Descontentes com a proposta de reajuste salarial apresentada pelo prefeito Diego De Nadai, grande parte dos servidores públicos de Americana cruzou os braços. No primeiro dia de paralisação, na manhã desta terça-feira (22.03), houve tumulto e agressões físicas e verbais em frente ao prédio da prefeitura. Assessores comissionados do prefeito se envolveram em brigas com os sindicalistas.
Os grevistas informaram, por meio de comunicado à população, que a greve se deve "ao não cumprimento por parte do prefeito Diego De Nadai (PSDB)" da lei que garante a revisão anual dos salários com base na inflação do período que foi de 8,05%”.

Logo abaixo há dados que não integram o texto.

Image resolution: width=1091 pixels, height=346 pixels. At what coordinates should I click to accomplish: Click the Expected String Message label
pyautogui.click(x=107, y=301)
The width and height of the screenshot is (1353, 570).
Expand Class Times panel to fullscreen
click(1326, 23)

Segundo o presidente do Sindicato dos Servidores Municipais de Americana e Nova Odessa, Aires Ribeiro, a greve atingiu 90% dos trabalhadores do DAE (Departamento de Água e Esgoto), Garagem Municipal e Setor de Obras. Houve ainda grande adesão de funcionários da Saúde e professores.

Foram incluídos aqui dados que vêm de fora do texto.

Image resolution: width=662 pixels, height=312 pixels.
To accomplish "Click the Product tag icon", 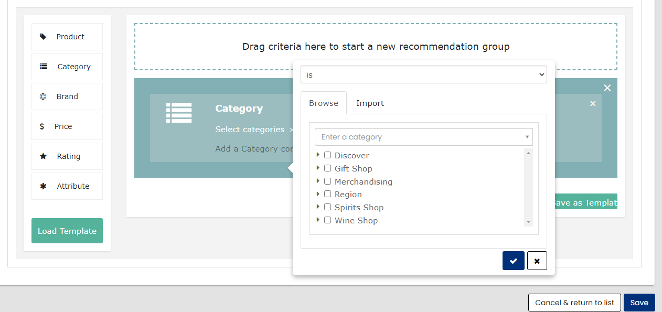I will (43, 37).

A paralisação afeta serviços essenciais à população, como a coleta domiciliar de lixo, o atendimento em postos de saúde e as aulas na rede municipal de ensino. O conserto de vazamentos de água e esgoto e reparos em calçada também estão parcialmente interrompidos. No comunicado, os servidores pedem desculpas à população pelos transtornos causados pela greve.